Players and coaches tend to avoid saying such things, especially during the calm of spring organized team activities and minicamps, because they bring with them the burden of expectation, setting an outrageously aggressive target that is often impossible to reach. And what measure is used for determining the best? Last year, Washington’s defense allowed the fourth-fewest points in the NFL and was second in yards allowed yet was also 13th in rushing yards surrendered. All respectable numbers, but none were actually the best.

The question of “Can you be the NFL’s best defense?” now has the potential to follow Washington’s players through training camp and into the start of the season, pumping up expectations that might be difficult to match for a team that was just 7-9 last year. Young’s words could be thrown back at him after a bad week against a good quarterback. A slow start will bring demands to know what happened to the defense that was supposed to be the best.

This is the next step for a team that appears to be moving in the right direction. The success of last season’s defense along with the additions of free agent cornerback William Jackson III and first-round linebacker Jamin Davis, as well as the return of safety Landon Collins, give Washington a defense without many holes. Young merely said out loud what many around the NFL already have been thinking. How the team’s mostly young players handle the presumptions about their potential will have a lot to say about how far it can go this fall.

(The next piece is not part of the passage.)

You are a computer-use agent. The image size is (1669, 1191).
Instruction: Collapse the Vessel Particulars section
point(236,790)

There seems to be a part of Washington Coach Ron Rivera that likes Young’s confidence, seeing it as many coaches and players do as a kind of swagger — so certain of greatness that they are unafraid to declare it, and then they back it up. The right amount of swagger usually wins. But there is also caution in Rivera’s voice whenever he talks about things such as lists of top defenses.

“It’s interesting,” he said after Wednesday’s minicamp practice, as he often does in response to similar questions, a hint that rankings shouldn’t be taken seriously.

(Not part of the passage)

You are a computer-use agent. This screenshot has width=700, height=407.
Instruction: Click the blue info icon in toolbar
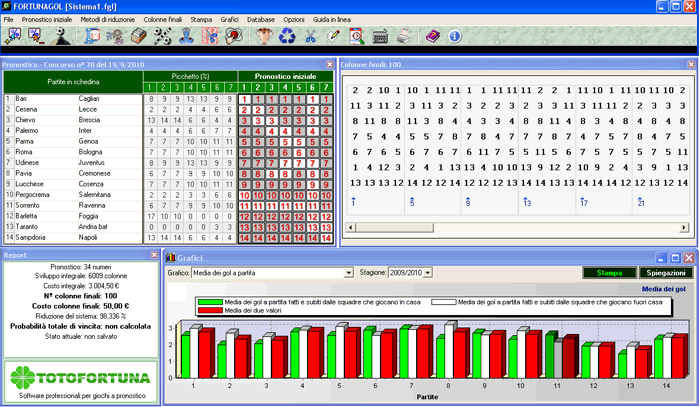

Rivera is an old-fashioned coach, never fond of titles such as “best,” “top,” or “worst.” Numbers don’t impress him. He rarely digs into the kind of analytics that fascinates younger generations.

“Figures lie, and liars figure” is one of his frequent sayings.

“You can pull anything you want out of the air and make that statement and make it important,” he said Wednesday.

He then launched into a diatribe, presumably about the website Pro Football Focus, which grades every player in every game, much the way coaches do, and uses those grades to generate rankings of positions and units.

“There’s a group out there that does all these stats and puts all these stats out there. They pull the stats from all over the place, and the thing that I’ve found is those numbers they come up with are subjective,” Rivera said. “They don’t know exactly what we are doing and how we are doing it. They don’t know what all the rules are. When they grade somebody and put a number out there, you got to be careful because of that. It’s subjective. And that’s the one thing about grading people — it’s your opinion.”

The amazing thing is how quickly Washington has gone from 3-13 in 2019 to talking about having the NFL’s top defense just two years later. A lot of that is the influence of Young, whose dauntlessness in the 13 months he has been in the league has given the defense a boldness it lacked before he became the second overall pick in last year’s draft.

Before saying that Washington could have the league’s top defense, he had been talking about needing to have “a vision” — a goal that everyone will know what it “will look like.”

“You’ve got to be working toward something,” he added.

In choosing the NFL’s best defense as his “vision,” Young has dropped a gigantic challenge for his teammates; one difficult to measure and perhaps achieve during a season in which it is scheduled to face quarterbacks Patrick Mahomes, Tom Brady, Josh Allen, Matt Ryan, Justin Herbert and possibly Aaron Rodgers all before Thanksgiving.

But it’s all part of the new Washington. For when has this team had an expectation like that?